日本のODA予算は、2010年代から横ばいを続け、2025年度予算案でも全体の0.5%に過ぎません。2023年の拠出額はOECDの開発援助委員会の中で、米国、ドイツに続く3位につけるものの、国民総所得(GNI)比では12位と見劣りし、国連が目標とする0.75に届いていません。外交に関する世論調査を見ると、18~39歳の若い世代のODAへの見方が厳しく、逆風が将来にわたって固定化する恐れもあります。
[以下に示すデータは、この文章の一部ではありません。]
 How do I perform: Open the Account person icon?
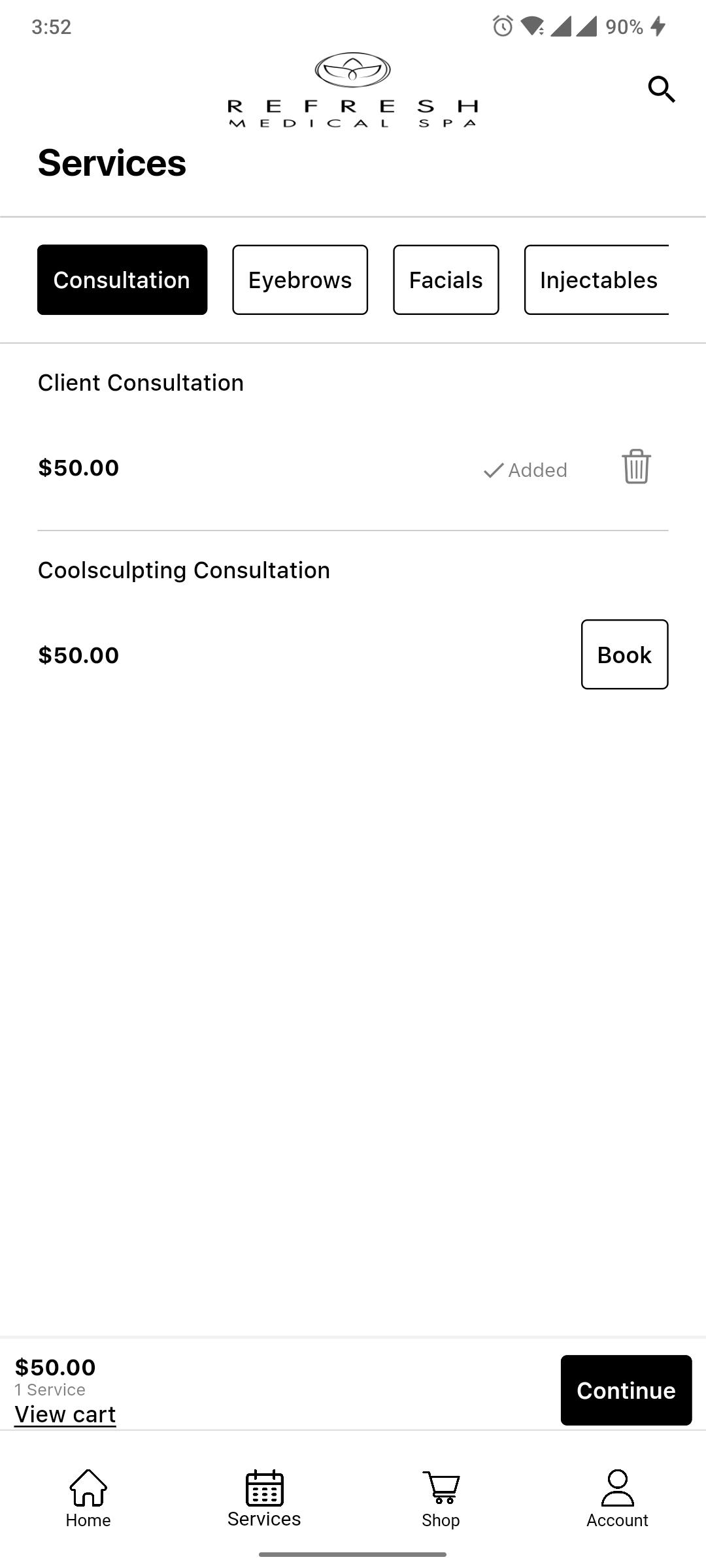click(617, 1487)
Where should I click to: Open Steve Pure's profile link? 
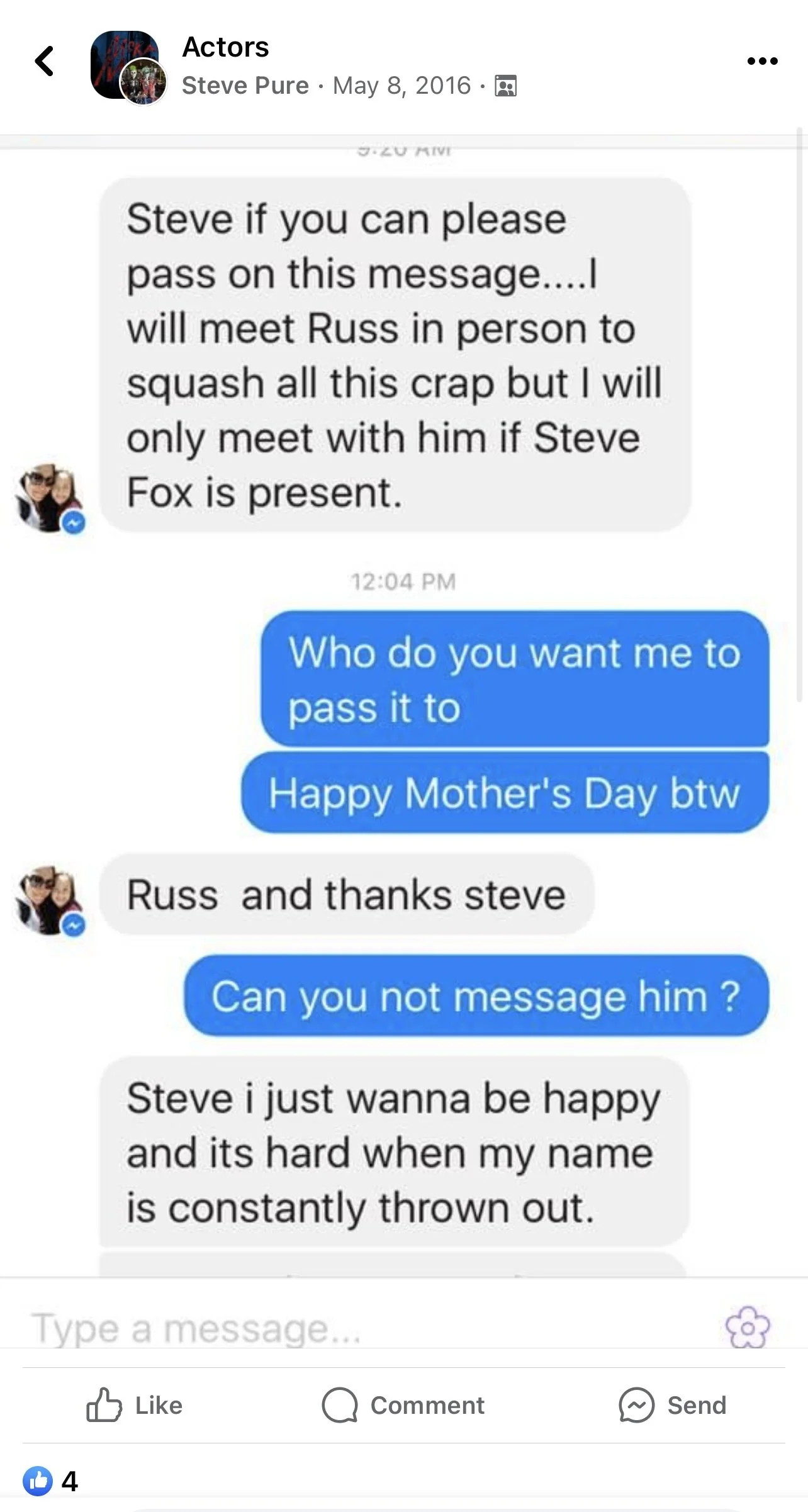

政府開発援助(ODA)に対する世論の風当たりが厳しい。物価高などにより国民の暮らし向きが大きく上向かないなかで、外国の支援に予算を割くことへの拒否感が背景にあります。内閣府の発表した2024年度の外交に関する世論調査によると、今後の開発協力のあり方について、積極的に進めるべきだと答えた人の割合は25.1%でした。前回から2.1ポイント低下し、直近10年で最も低率でした。なるべく少なくすべきだの15.3%、やめるべきだの3.1%の合計は、18.4%と2.2ポイント増え、10年で最も高くなっています。
日本がそもそも外国の援助を受けて成長した歴史や、ODAが日本経済にも利益をもたらしている側面を国民があまり知りません。日本がODA事業の評価を格国に比べて透明性高く公開している点なども含めて、政府がもっと効果的に発信すべきです。日本のODAが途上国の発展に果たしてきた役割を認めつつ、日本の国際協力のあり方に変化が求められます。